**What to work on**
Extend the Scheme overview below with a few paragraphs that pick up right after its last item, the list of features JavaScript drew from Scheme.

Modern Implementations

GNU Guile

Guile is the official extension language of the GNU Project:

• Full R7RS support
• Fast compiler and VM
• Extensive library ecosystem
• Used in GIMP, GnuCash, Guix

Chez Scheme

One of the fastest Scheme implementations:

• Produces high-quality native code
• Open-sourced by Cisco in 2016
• Compiles to efficient machine code
• R6RS compliant

Chicken Scheme

Practical Scheme with excellent FFI:

• Compiles to C for portability
• Large egg (package) ecosystem
• Focus on real-world applications
• Active community

Racket

Originally PLT Scheme, now its own language:

• Excellent IDE (DrRacket)
• Great for education
• Language-oriented programming
• Extensive documentation

Other Implementations

• Gambit - High-performance, compiles to C
• MIT/GNU Scheme - Historic reference implementation
• Bigloo - Compiles to C, Java, and .NET
• S7 - Embedded in audio applications

Scheme vs Common Lisp

The R*RS Standards

Scheme has a unique standardization process through the “Revised^n Report on Scheme” (R*RS):

• R5RS (1998) - Most widely implemented, very stable
• R6RS (2007) - More features but controversial
• R7RS-small (2013) - Return to minimalism
• R7RS-large - In progress, modular expansion

The community split over R6RS led to two parallel paths: those wanting a small, pure language (R7RS-small) and those wanting practical features (R7RS-large).

Scheme’s Lasting Influence

Scheme’s ideas have spread far beyond its user base:

JavaScript

Brendan Eich was influenced by Scheme when creating JavaScript:

• First-class functions
• Closures
• Dynamic typing
• Prototype-based objects (from Self, influenced by Scheme)

**Provided data**
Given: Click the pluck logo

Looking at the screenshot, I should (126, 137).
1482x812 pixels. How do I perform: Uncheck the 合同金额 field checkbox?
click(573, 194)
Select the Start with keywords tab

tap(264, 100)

**Response to this task**
Other Languages

• Ruby - First-class closures, blocks
• Clojure - Modern Lisp on JVM
• Lua - Minimalist design, closures
• Python - Lambda expressions, functional features
• Haskell - Continuation-passing style

Learning Scheme

Scheme remains an excellent teaching language because:

1. Few special cases - Almost everything is an expression
2. Consistent syntax - S-expressions for everything
3. Powerful abstractions - First-class functions from day one
4. Mathematical foundation - Lambda calculus made practical
5. SICP - One of the best CS textbooks ever written

The Community Today

The Scheme community is smaller but dedicated:

• schemers.org - Community hub and resources
• r/scheme - Reddit community
• comp.lang.scheme - Historic Usenet group
• IRC - #scheme on Libera.Chat
• Scheme Workshop - Annual academic conference

Each implementation also has its own community and resources.

Why Scheme Still Matters

In an era of complex, feature-rich languages, Scheme’s minimalism is a valuable counterpoint:

• Educational value - Teaches programming fundamentals without distraction
• Theoretical foundation - Connects to lambda calculus and CS theory
• Metaprogramming - Demonstrates the power of treating code as data
• Influence - Understanding Scheme helps understand modern languages
• Elegance - Proof that less can be more

Scheme shows that a language doesn’t need hundreds of features to be powerful. Its influence on JavaScript alone means billions of developers use Scheme’s ideas daily, whether they know it or not.